A lone squirrel was running around underfoot, seeming slightly insane. Living by an active volcano might do that to a squirrel. He acted like Scrat from Ice Age, so that was the name we gave him. At some point, he took a piece of rock into his mouth and disappeared under the rim.

Scrat the squirrel of Poas. photos by Karen Fromm
Scrat the squirrel of Poas. photos by my daughter, Karen Fromm

Yes, most people were more entertained by Scrat the squirrel then the beautiful, stinky, very active volcano. Although the ranger showed us all a few pieces of volcanic rock that landed at our level at some point… if it happened again, hopefully, the hard hats would protect us.

View of Poas volcano as the clouds part above...

But other than smoking a bit, the volcano didn’t give us any indication that it might attempt to spew rocks at us. The twenty minutes we spent at the overlook gave us plenty of time to enjoy it, take our pictures and even watch the antics of Scrat the squirrel.

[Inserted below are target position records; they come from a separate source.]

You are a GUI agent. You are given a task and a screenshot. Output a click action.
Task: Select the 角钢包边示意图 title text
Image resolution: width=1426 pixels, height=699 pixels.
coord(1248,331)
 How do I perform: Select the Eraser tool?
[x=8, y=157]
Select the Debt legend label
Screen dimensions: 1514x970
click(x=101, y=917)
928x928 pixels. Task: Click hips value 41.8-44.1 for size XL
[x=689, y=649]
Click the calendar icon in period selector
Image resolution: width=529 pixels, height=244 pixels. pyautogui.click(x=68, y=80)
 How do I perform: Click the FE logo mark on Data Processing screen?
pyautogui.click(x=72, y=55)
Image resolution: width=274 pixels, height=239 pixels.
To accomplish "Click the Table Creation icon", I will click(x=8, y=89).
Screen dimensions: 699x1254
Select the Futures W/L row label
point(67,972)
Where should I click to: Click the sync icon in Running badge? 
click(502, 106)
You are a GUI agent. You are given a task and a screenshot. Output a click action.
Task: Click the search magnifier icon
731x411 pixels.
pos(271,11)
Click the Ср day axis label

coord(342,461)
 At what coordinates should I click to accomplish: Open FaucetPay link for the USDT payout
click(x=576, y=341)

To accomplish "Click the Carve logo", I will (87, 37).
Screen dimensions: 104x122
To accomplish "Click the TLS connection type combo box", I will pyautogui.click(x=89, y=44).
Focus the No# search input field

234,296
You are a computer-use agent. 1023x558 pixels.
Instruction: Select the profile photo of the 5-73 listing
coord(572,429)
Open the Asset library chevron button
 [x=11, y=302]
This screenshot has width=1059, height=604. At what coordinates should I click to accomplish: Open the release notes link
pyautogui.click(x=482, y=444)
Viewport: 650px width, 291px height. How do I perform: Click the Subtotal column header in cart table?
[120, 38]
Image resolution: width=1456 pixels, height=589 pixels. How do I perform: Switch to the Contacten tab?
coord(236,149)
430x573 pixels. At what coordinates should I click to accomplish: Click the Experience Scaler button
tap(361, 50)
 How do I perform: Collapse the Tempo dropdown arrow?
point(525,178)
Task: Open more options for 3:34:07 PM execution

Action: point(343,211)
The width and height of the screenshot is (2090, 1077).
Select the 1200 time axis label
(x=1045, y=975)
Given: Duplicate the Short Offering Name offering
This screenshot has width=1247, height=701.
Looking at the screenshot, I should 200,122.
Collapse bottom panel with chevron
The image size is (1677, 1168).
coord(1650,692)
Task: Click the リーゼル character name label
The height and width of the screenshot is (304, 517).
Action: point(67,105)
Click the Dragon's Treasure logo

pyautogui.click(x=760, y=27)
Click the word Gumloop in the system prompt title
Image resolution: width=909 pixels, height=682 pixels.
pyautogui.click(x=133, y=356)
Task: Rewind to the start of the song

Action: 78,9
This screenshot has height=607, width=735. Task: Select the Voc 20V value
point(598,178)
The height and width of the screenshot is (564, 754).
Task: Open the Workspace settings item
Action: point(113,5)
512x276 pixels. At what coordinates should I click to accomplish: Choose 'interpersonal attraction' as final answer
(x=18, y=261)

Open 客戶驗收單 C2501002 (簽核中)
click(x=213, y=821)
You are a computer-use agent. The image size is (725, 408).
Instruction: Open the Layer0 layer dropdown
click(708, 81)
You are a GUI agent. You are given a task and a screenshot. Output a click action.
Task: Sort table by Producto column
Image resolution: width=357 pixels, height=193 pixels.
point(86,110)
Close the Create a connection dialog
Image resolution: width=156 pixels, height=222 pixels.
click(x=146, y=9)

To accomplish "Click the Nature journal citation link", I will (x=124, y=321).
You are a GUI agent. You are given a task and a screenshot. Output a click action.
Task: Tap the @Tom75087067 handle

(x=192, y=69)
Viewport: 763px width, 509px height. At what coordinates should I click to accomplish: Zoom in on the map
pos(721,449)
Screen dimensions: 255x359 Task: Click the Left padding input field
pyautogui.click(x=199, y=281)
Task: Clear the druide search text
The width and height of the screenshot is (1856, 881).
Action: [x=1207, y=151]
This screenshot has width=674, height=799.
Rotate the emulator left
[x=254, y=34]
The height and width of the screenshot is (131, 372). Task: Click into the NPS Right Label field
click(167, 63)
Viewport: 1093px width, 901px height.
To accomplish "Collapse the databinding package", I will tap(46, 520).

About Poas Volcano National Park

Poas Volcano National Park is not only about the one crater. It also protects a cloud forest and tropical rainforest habitats in an area of around 5600 ha at an elevation between 7874 and 8885 feet (2400 and 2708 meters). Other than the main crater, it also incorporates another crater lake, Lake Botos, filling an inactive crater.


Where is the Poas Volcano?

Poas Volcano National Park is in Costa Rica, about an hour from its capital, San Jose.

When was the last time it erupted?

The latest large eruption of Poas Volcano took place in April of 2017. Smaller ones continued, with the latest one in September of 2019.

Is it open to the public?

Visiting the volcano is partially open with limited access, and advance reservations.

Are reservations necessary?

Yes, you definitely need reservations; make sure you have the number, they look them up at the gate. Have your passports ready to verify your identity. If you are not registered, you will have to turn around.

What to expect when visiting Poas Volcano?

You will be required to wear a hard hat, attend a briefing, and join a group of no more than 50 people led by a ranger to the main observation area. The trail leading there is paved, 0.3 miles long. You are allowed to spend 20 minutes in the observation area.

When is the best time to visit?

The park is open daily from 7 am to 2 pm, with the last entrance at 1:30 pm. For the best view, try to book an early tour, since it tends to cloud over by noon. Pick a sunny day, or it might be cloudy all day and you might not be able to see the crater.

Is it safe to visit Poas?

It is as safe as possible. The park closes if they register too much volcanic activity, you will not be there when an eruption happens. If you have to cancel due to closures, they will refund your money.